Category Archives: ruby

True Empowerment

I fixed a bug in the blacklight-marc gem recently. It involved this line of Ruby code:

vals << (v == 'AD') ? 'Atlas' : 'Map'

Contrary to what it looks like, this line adds a boolean value to the vals array. The << operation returns true, so the entire line of code always evaluates to ‘Atlas’. Then nothing happens with that string.

Obviously, this isn’t what was intended. The problem is that << has higher precedence than the if-else operators. So here’s the fix:

vals << (v == 'AD' ? 'Atlas' : 'Map')

This code path wasn’t being taken all the time, and it also didn’t raise any exceptions: the calling code uses the result as an array of strings, so the booleans get automatically converted to “true” and “false” strings. I just happened to notice those weird values where they didn’t make sense, and thought to dig into it.

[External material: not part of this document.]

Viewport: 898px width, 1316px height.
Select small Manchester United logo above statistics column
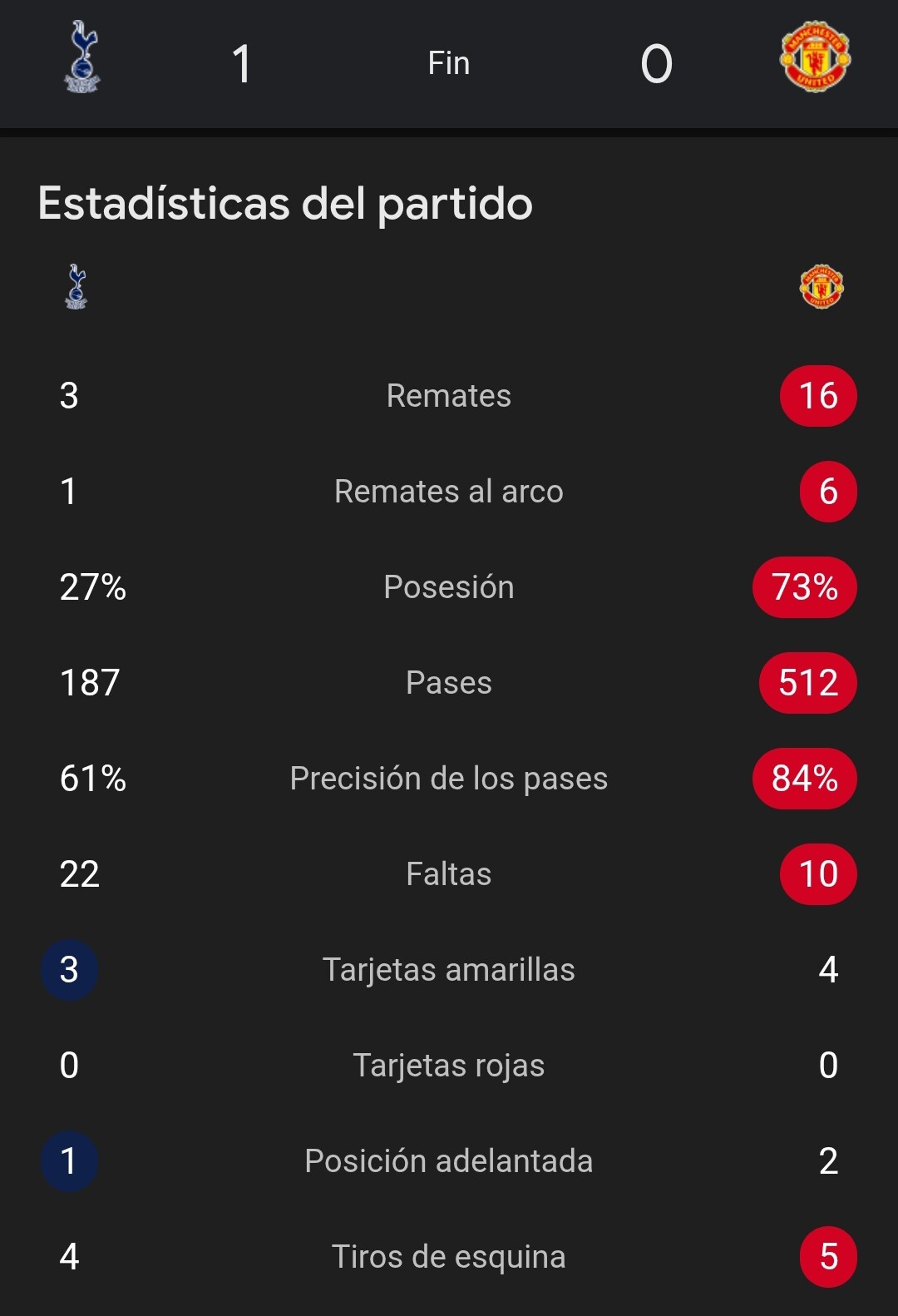click(822, 287)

Let’s be honest: this is the kind of mistake anyone could easily make. I’m 100% certain I’ve done something similar. In fact, I innocently asked some co-workers what the original line of code did, and of course, they interpreted it incorrectly. It’s a tricky little bug.

I thought to post about this because it’s a perfect example of how, in a loosely typed, dynamic language like Ruby, you’re really on your own.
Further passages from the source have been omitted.